*EXERCISE PROMPT*
Please set down, word for word, the stretch from "Jewish Roots in Ukraine and Moldova (full" through "Roots Foundation website." in the passage below on the book Jewish Roots in Ukraine and Moldova.

>> START PAGE EXCERPT

Jewish Roots in Ukraine and Moldova (full title: Jewish Roots in Ukraine and Moldova: Pages from the Past and Archival Inventories) is a book created by genealogist Miriam Weiner and co-published by The Miriam Weiner Routes to Roots Foundation and YIVO Institute for Jewish Research. A searchable database of updated archival holdings listed in the book is available in the Archive Database on the Routes to Roots Foundation website.

Overview 
In 1999, in official cooperation with the Ukraine State Archives (Ukraïnskyi derzhavnyi arkhiv) and the Moldova National Archives (Arhivă Naţională a Republicii Moldova), Weiner authored and published Jewish Roots in Ukraine and Moldova. The book includes archival holdings of the Ukraine State Archives and its branch archives throughout the country and the Moldova National Archives in Chișinău as well as local town hall documents throughout Ukraine and Moldova. The book also features document examples, maps, antique  postcards depicting towns and daily life, and modern-day photographs. There are individual town listings for localities throughout both countries.

>> END PAGE EXCERPT
>> START DATA PROVIDED

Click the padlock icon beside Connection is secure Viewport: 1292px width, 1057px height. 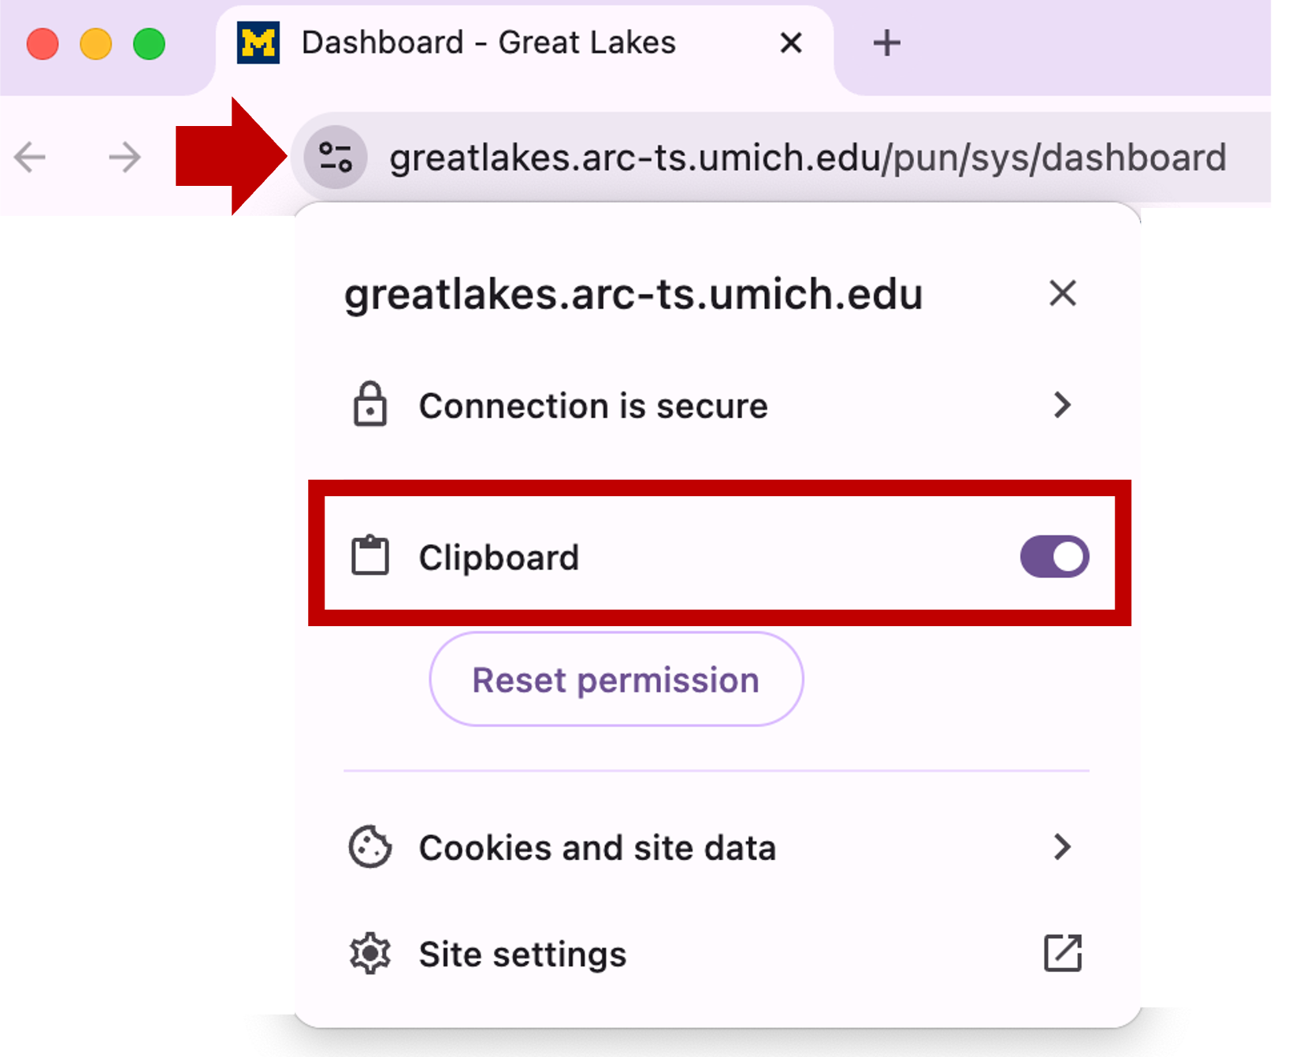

>> END DATA PROVIDED

*RESULT OF THE EXERCISE*
Jewish Roots in Ukraine and Moldova (full title: Jewish Roots in Ukraine and Moldova: Pages from the Past and Archival Inventories) is a book created by genealogist Miriam Weiner and co-published by The Miriam Weiner Routes to Roots Foundation and YIVO Institute for Jewish Research. A searchable database of updated archival holdings listed in the book is available in the Archive Database on the Routes to Roots Foundation website.